А уж об этом седой израненный в боях полковник знал наверняка. Ведь генерал-адъютант Мезенцев не был профессиональным полицейским. Молодым армейским офицером он прославился во время Севастопольской кампании, плечом к плечу с Макаровым, в ту пору безусым прапорщиком, рубились они с прорвавшимися на пятый бастион янычарами, оба были ранены в яростной сече при Черной речке: Мезенцев в предплечье, а Макаров — потяжелее, штыком в грудь, да так, что упал у валунов замертво. И Мезенцев спас товарища, вынес из-под огня и клинков.
В лазарете влюбился прапорщик Макаров в сестру милосердия Дашеньку Михайлову, что так небесно улыбалась и, ухаживая за ранеными, оказывала примерное старание. Потом девушку назвали Дашей Севастопольской и наградили золотой медалью на Владимирской ленте «За усердие». Где она теперь, полковник не знал. И поэтому вздохнул от нахлынувших воспоминаний.
Но знал полковник, что в Отдельный корпус жандармов принимали только лучших офицеров армии, и когда Мезенцева назначили на должность начальника III Отделения собственной его Императорского Величества канцелярии, Макаров порадовался за старого боевого товарища. Многие порадовались: судьба возвела на поприще государственной деятельности столь редкого по качествам человека — честного в высшем значении этого слова, шедшего по жизни прямо и смело, нигде и ни перед кем не скрывающего своих убеждений. И вот еще что важно: генерал, несмотря на свое высокое положение, никогда не изменялся в отношениях своих к старым товарищам. Это военный пенсионер Макаров особенно ценил.

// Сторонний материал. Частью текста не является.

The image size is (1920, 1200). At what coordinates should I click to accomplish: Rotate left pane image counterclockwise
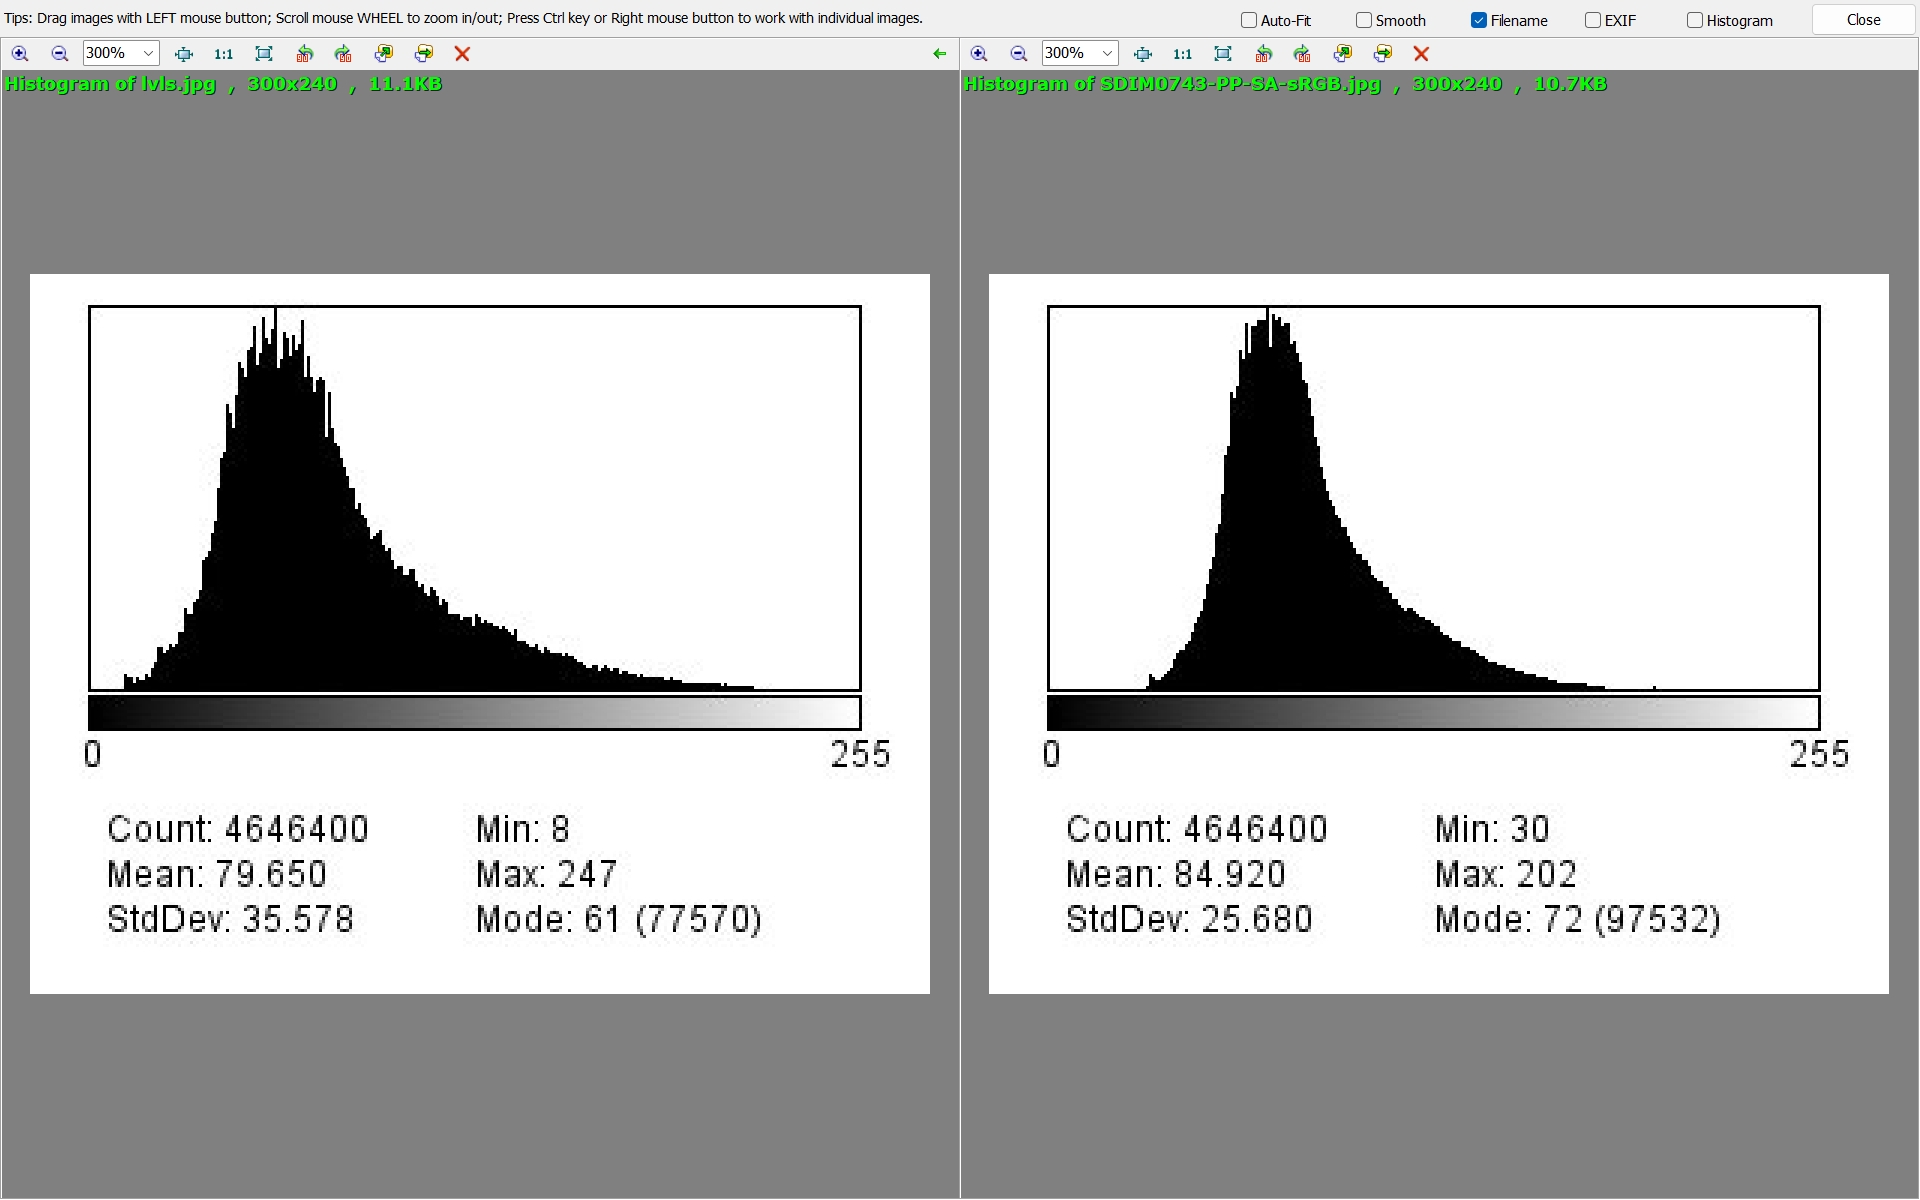click(x=304, y=54)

— Завтра как обычно? Променады? — негромко спросил полковник.
— Непременно. К чему карета? — тронул седые пышные усы Николай Владимирович. — По Итальянской, на Невский, зайдем в часовню у Гостиного, по Михайловской. Нашей дорожкой, да?
Четвертого августа в 8 часов утра генерал вышел из своей квартиры. Макаров ждал друга у парадного подъезда. Они двинулись в сторону проспекта, при этом полковник по обыкновению шагал с левой стороны. Привычная прогулка началась.
И землевольцы пошли.
До этого сам Александр Михайлов выслеживал жертву.
От Морозова и Тихомирова «мавр» на сей раз отказался.